Mom had been a classic Bipolar 1 (Definition: A person with bipolar 1 will experience a full manic episode usually leading to psychosis).  When she was pregnant or nursing, which was a lot of the time until she was 42 and weened Luke, she did not have symptoms of mental illness.  But, then it hit and it hit hard.  She was hospitalized with full on psychosis several times in the seventies.  I remember waking up around age six and walking around looking for mom.  No one would tell me that she had been taken to the hospital: 5C – the psyche ward. (Who would know then that in thirty years time, I would have my first big struggle with mental illness: Locked Up in D.C. 🔐 )   She was there for weeks.  We would go visit her and it was like she was a different person.  She was in a fog.  It was heart wrenching.  I missed her so badly. I just wanted my mommy back.  I would cry myself to sleep missing her so much. She would sometimes be smoking when we visited.  I couldn’t believe my eyes.  (Back then you could smoke in parts of the hospital.)
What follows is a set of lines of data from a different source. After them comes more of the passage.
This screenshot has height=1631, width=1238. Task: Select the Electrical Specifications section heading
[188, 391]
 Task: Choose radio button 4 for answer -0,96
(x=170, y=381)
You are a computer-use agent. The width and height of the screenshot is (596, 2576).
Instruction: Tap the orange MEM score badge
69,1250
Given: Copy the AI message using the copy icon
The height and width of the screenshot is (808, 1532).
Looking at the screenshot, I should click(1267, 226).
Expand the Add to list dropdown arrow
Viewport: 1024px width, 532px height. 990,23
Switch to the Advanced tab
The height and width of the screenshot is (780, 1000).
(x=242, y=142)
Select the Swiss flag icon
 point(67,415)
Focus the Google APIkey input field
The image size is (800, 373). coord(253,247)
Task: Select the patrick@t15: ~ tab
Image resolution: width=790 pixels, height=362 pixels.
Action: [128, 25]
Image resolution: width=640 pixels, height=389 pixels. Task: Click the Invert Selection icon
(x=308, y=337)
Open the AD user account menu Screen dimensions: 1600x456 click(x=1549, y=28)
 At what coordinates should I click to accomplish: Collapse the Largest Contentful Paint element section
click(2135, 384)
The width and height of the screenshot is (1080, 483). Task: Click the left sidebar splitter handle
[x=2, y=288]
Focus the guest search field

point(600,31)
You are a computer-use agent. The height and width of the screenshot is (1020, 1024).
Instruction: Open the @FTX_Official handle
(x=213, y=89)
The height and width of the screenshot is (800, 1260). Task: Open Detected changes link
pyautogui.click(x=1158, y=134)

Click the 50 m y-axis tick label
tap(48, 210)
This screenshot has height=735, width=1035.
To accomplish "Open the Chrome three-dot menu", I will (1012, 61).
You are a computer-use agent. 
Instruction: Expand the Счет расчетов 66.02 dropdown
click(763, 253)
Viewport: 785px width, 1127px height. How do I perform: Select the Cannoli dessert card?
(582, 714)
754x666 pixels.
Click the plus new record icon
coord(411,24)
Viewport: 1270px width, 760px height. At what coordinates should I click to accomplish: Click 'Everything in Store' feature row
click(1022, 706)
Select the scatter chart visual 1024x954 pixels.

In the summer, at the lake, Mom would become more and more manic.  Her manic energy was put to good use with cleaning and maintaining the ten cabins of The Camp ⛺️that we moved to every summer.  Lock, stock and barrel, all nine of us would move two hours North to the camp and live on the lake all summer – running the tourist resort – as it used to be known.  It was truly beautiful there: 21 forested acres, half-mile of lake frontage, only 2 miles from a village for supplies, ten antique, rustic cabins on private lots with tall trees, most cabins on the water with their own dock and a sandy beach.

Jaden and frog

For many years we even had a diving tower and trampoline over the water.  Dad’s idea.  Dad being a teacher, had envisioned the need for a business and an escape from the city. (We would have killed each other staying in the city all summer.  No doubt about it.) It was pure genius and is one of those things I loved about my Dad.  He had these great ideas at times.  We enjoyed idyllic summers – running around barefoot, swimming, boating, water-skiing, canoeing and socializing with all the campers.  Yes, we had work and chores, but, we were paid for them as a business expense and it was just a couple of hours a day.  Our summers at the camp were the envy of my friends.  In fact, many of my friends would come to the camp, either to stay with us in the office or as paying guests and stay in a cabin or tent.

Marti-fish.bmp (2)
Martha’s first fish, age 3.

 

I remember waking up early to find mom’s twin bed empty.  She would already be out there working.  Dad was much more sedentary.  He would do all of the business-end of things: letters, bills, payments, promotions.  All this to say, that mom’s mental illness was raging on, unchecked for several years.  From reading I have done, because I too am bipolar 1 (Crazy Train 🚂 (part 1)…All ABOARDCrazy Train 🚂 (part 2) ) the more episodes there are the more easily an episode will occur.  The brain makes these pathways that become easier and easier to follow and so sanity slips further and further away.  So, to be fair, it could not have been easy dealing with this major impediment.  When Mom finally went on lithium, and stayed on lithium, things were so much better.  She was stable.  Stable is good.

***

I wasn’t the first in my family to work at June’s Restaurant up at the Lake.  My older sister Eva had worked there a decade prior to me.  Eva would sometime recount one of her most embarrassing moments while working there.  This man would come into the restaurant almost daily.  He would take a seat beside the coffee maker in the kitchen in the mid-afternoon when it wasn’t too busy.  He would just sit and chat up the kitchen staff and the servers as they would come and go from the kitchen.  So, Eva walks into the kitchen this one day and slaps Buddy on the back and asks him how the heck he is doing today.  That would have been all fine except that when she slapped him on the back his toupee went flying off his head and landed a few feet away on the kitchen floor.

…Crickets…

Eva swooped to grab the toupee off the floor and deposited it directly onto Buddy’s bald pate.  She smoothed it out with both hands and then told him sincerely but with a red face: ‘You have very nice hair.’ She then escaped into the dining room.